There was no soda (not that I wanted any).  Not even diet soda.  The cafeteria had a good selection of bottled water and iced teas, which was I really wanted anyway.  I found a seat and observed the students.  They were all busy on their laptops or cellphones, clicking away.  There was no need for the “NO TALKING” signs here.  No one wanted to talk; young people haven’t spoken to one another for at least a generation.

At last, I arrived at the library.  Black Lives Matter was outside here, too, decrying the racism of White-centric literature. 

“What are you going to take out here, you White racist?!” they demanded.  “Shakespeare?!  Milton?!  Mark Twain?!”

“No,” I replied.  “Lully, I think.  And probably Monteverdi.”

Having no intelligent response to those names (Monteverdi is considered the first great opera composer), they shouted some generic, racist epithets as I entered the sanctuary of the library.

Sanctuary, indeed.  The librarian had to issue me a new-generation library card although exactly what I could take out was a mystery.  All the books on the ground level were gone, except for a small section for reserved books.  They were in a separate room.  You had to swipe your library card to get in and could only read the books there.

The rest of the floor contained glass-encased carrels where students sat with their laptops plugged into a central library computer.  They could access any book they wanted that the library had pre-approved.  Some carrels had laptops for those students who did not have one.  I sat down and signed in.  At the prompt, I requested, “A Tale of Two Cities.”

The response was negative.  The book had been censored for its negative depiction of the French Revolution.  I tried “Great Expectations.”  Banned.  I typed in “The Hunchback of Notre Dame.”  Banned.  I tried “Don Quixote.”  Banned.
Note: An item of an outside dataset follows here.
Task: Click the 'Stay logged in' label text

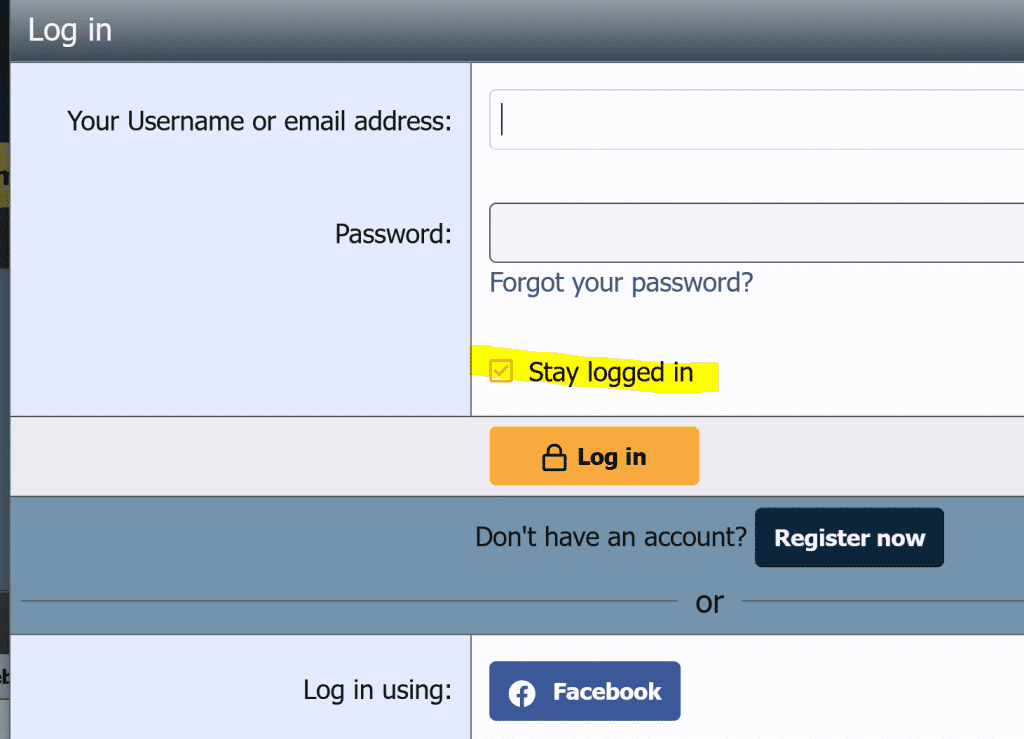Action: coord(610,373)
“1984.”  Banned, with a very long list of its infractions against society.

So then I typed “Fyodor Dostoevsky.”  Some poor contestant on “Jeopardy!” this past month was penalized for mispronouncing his name and was informed that he was the world’s greatest author.  I thought that honor belonged to Shakespeare?  Or Tolstoy.  At least “War and Peace” was interesting.
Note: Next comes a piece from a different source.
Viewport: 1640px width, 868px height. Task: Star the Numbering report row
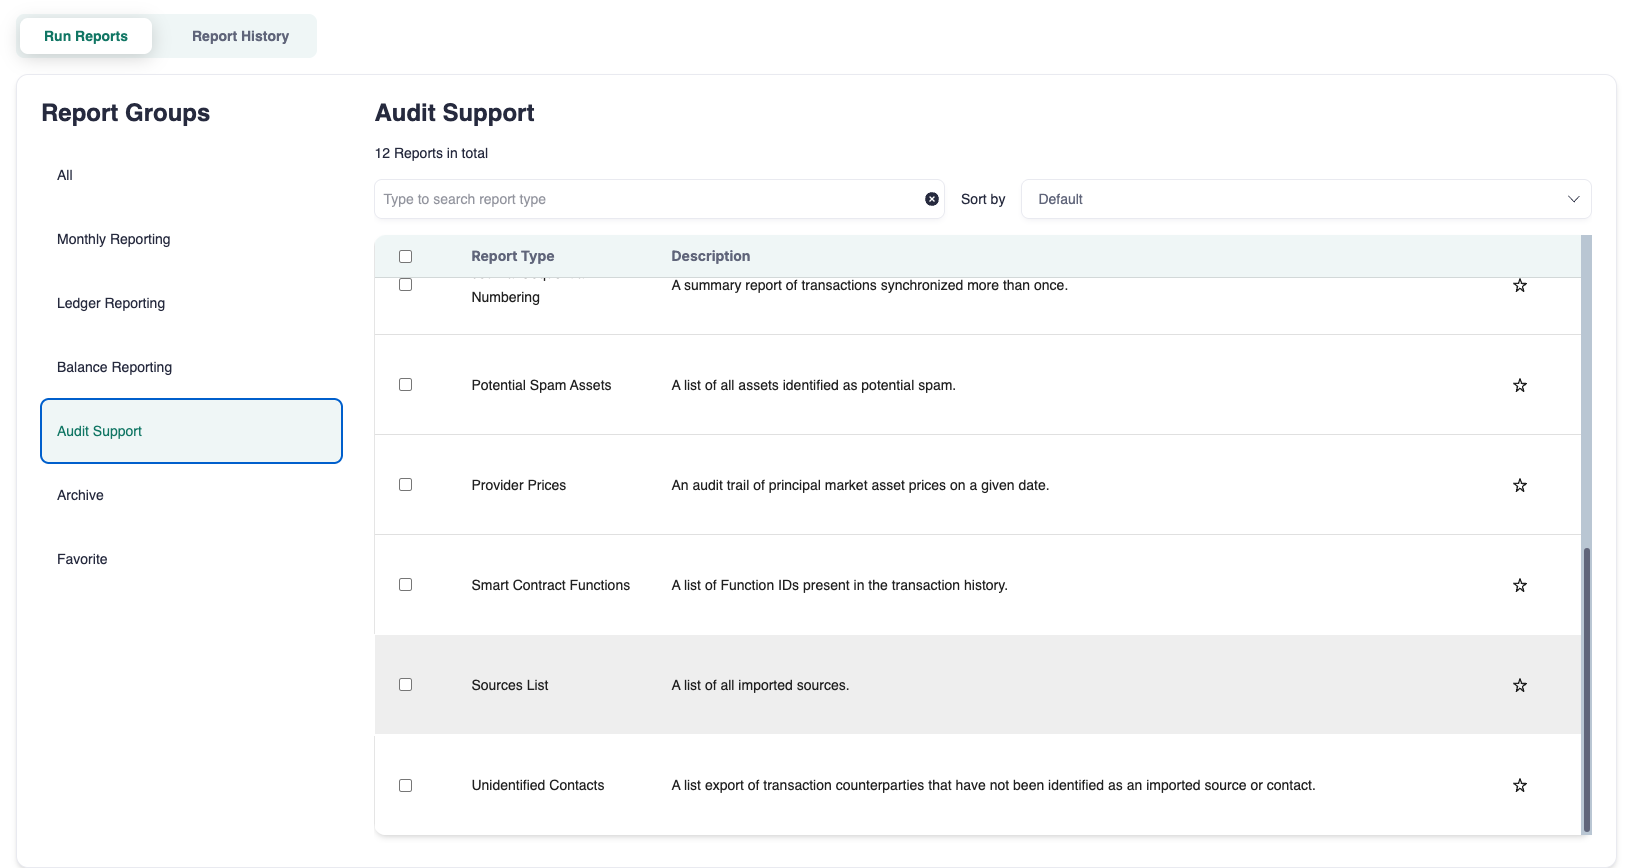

The library had a complete collection of Dostoevsky’s work available as well as most of the late 19th and 20th Century’s most noxious authors, all of them Marxist and all of them dreadful.  No wonder the Hitler Youth threw the books into the fire.  But here they were, at my college library, all very well-preserved.

I wondered what became of the history books.  Calling up “The Rise and Fall of the Third Reich,” I found that it was still there but abridged.  “The Decline and Fall of the Roman Empire.”  Gone.  Churchill’s “History of the Second World War.”  History.

Unwilling to believe that any academic library could be so irresponsible, I went upstairs to the second floor to examine the stacks myself.  The stacks were all gone.  In their stead were sitting areas, marked off and enclosed by glass.  In the place of the wooden study cubicles, there were beanbags and teddy bears.  A couple of golden retrievers came up to me wagging their tails.  Well, I love dogs so I was happy to see them.  But what were they doing in the library?

Students sat in the beanbagged areas, rocking back and forth, some clutching the proffered teddy bears while plugged into headsets, while others played with building blocks or colored in coloring books.

I stopped a passing library aide.

“What happened to all the books?” I asked her.

“Oh,” she whispered.  “We really have no use for paper books anymore.  Everything is online now.”

“Well, what is all this, then?”

“This is the Safe Space Floor,” she replied.  “Students come here for meditation and reflection, to get away from the stress of studying.”

“In the library?!” I exclaimed.  She scowled at me and gave me a shush! then walked on.  Some of the students, startled, stared up at me.  One young lady looked at me as if she were about to weep.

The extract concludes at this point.